WHAT TO DO »
1) In the post on Lovecraftian alienists in the DarkMatter setting, rewrite the passage starting at "The Final Church" and ending at "less than bacteria.", replacing "bacteria" with "insects".
2) Continue the post on Lovecraftian alienists in the DarkMatter setting from the point where it stops.

DOCUMENT SECTION »
_ _ _ _

I am sure Lovecraftian style alienists can fit in with the DarkMatter setting. Depending on how you interpret the data they might already be there ;-)

The Final Church and its connections with the Lucifians (is that the correct name?) and demons stink like alienists, dabbling in stuff they can't understand and pledging allegiance to masters who regard them as less than bacteria.

If I remember the DM back history correctly the Greys/Fraal had a nasty encounter with something out in the deep void between solar systems on their way to Earth. IIRC it destroyed (or forced the Fraal to) two of the three world ships. That's pretty bad-ass.... Anyone trying to communicate with THAT is definitely all his (its) rocker. Of cause Fraal being the idiots that they are have probably spawned one or two super-idiots who want to get in touch with the monster that ate two thirds of their kind and get it solve their local problems.

The Eloheim (sp?) are not classic Lovecraftian alien gods but they are (potentially) as incomprehensible, and their goals and power abilities are equally unknown. They have a slightly higher opinion of the humans who try to serve them than the Lucifiarians do of their servants.

_ _ _ _

RECORDED INFORMATION »
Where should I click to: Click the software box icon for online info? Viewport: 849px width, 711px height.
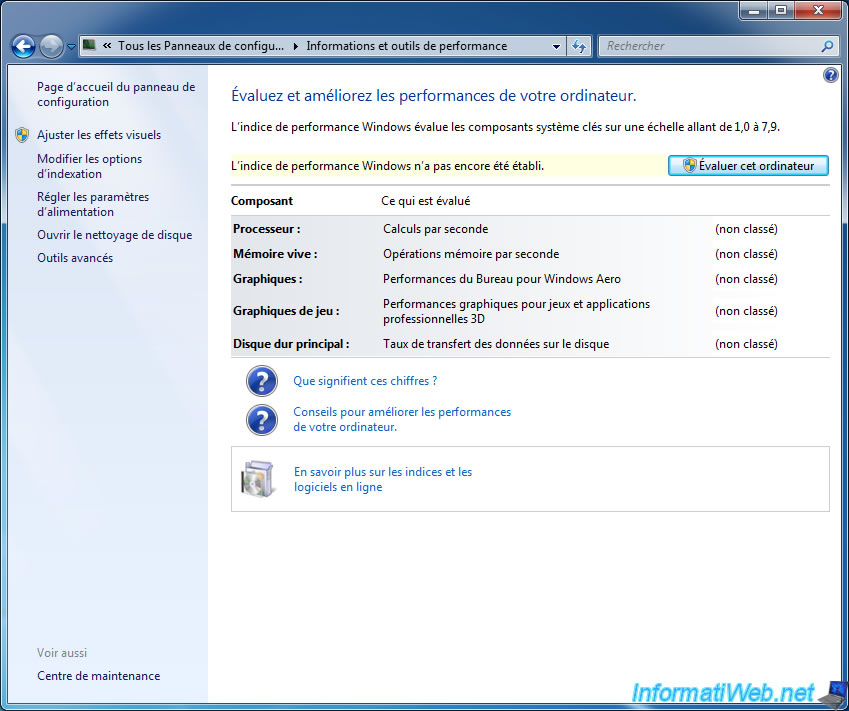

_ _ _ _

TASK-BY-TASK ANSWERS »
1)
The Final Church and its connections with the Lucifians (is that the correct name?) and demons stink like alienists, dabbling in stuff they can't understand and pledging allegiance to masters who regard them as less than insects.

2)
Potentially whoever is driving the Sandman invasion(s) is also unknowable, incomprehensible and unstoppable by human agencies. There is a supplement (called Machine Dreams I think) that documents something of the machine civilization that the Sandmen are the foot soldiers and pyramid-building slave workers for. Whatever their masters might have planned is not good for humanity.

I can't remember enough about the Kinori. They do practice magic though, and have connections with some of the oldest and nuttiest human religions. That might make their magic adepts vulnerable to being recruited by dark forces from beyond the unknown.

Basically Lovecraftian style alienists, and the masters they represent can fit in anywhere so long as the GM manages to:

(a) let the players foil (or almost foil) the Evil Plot of the Week.
(aliensmarmy.gif give the players an increasing sense of impending, unstoppable doom,


© keep it fun.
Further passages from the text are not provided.